Pianist Peter Naryshkin im Coselpalais

Als »eines der vielversprechendsten Talente« werden uns viele junge Pianistinnen und Pianisten vorgestellt, meist mit einer ganzen Sammlung von Preisen. Und – zugegeben – sehr große Talente gibt es in der Tat viele. Doch auswendig oder gar barfuß spielen genügt nicht. Was macht einen großen Pianisten also wirklich aus? Die Ausgewogenheit? Das Verständnis? Die Musikalität? Wohl all dies, vor allem aber die Fähigkeit, mit dem Spiel etwas auszusagen, uns zu berühren – abseits sportlich-technischer Brillanz.

Auf Peter Naryshkin treffen diese Voraussetzungen zu. Natürlich beherrscht er die Technik, vermag virtuos zu überzeugen, aber er gebraucht diese Fähigkeiten nicht, um sie uns vorzuführen, sondern nur, um sie als »Handwerkszeug« seines Spieles einzusetzen. Davon konnte man sich bereits in den letzten Jahren, noch während seines Studiums bei Arkadi Zenzipér an der Dresdner Musikhochschule, überzeugen. Auch im Coselpalais ist Peter Naryshkin bereits in der Reihe der »Jungen Meister der Klassik« aufgetreten. Am Sonntag spielte er hier in einer Klaviermatinée der »Vienna classic«.
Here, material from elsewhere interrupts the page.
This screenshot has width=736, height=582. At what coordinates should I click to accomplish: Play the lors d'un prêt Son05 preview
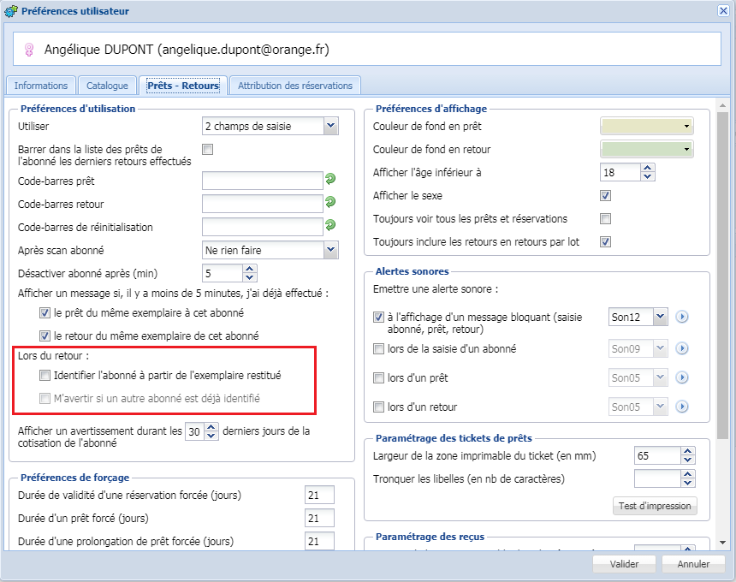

Drei Sonaten Domenico Scarlattis gestaltete Peter Naryshkin zu Beginn als kleine Charakterstudien, als Miniaturen mit ausgeprägten Temperamenten: mit arioser Grazie (K 466), perlend tänzerisch (K 9) und als heiteres Capriccio (K 551). Von hier ging es zur größeren Form: Joseph Haydn und Wolfgang Amadeus Mozart hatten die Gattung der Klaviersonate in der Wiener Klassik weiterentwickelt und wesentlich geprägt. Ihre Werke sind weniger technische Stolpersteine, entlarven aber aufgesetzte Effekthascherei gnadenlos. Mozarts Sonate F-Dur (KV 332) ist von einem beständigen Wechsel zwischen Dur und Moll und einem Wandel der Stimmung geprägt. Peter Naryshkin formte diese Übergänge ohne Brüche oder Überspitzungen, spielte das Adagio in fließendem Gleichmaß. Auch zeigte er ein perfekt ausbalanciertes Spiel beider Hände – vorantreibend und erzählend rechts, schattierend und begleitend links.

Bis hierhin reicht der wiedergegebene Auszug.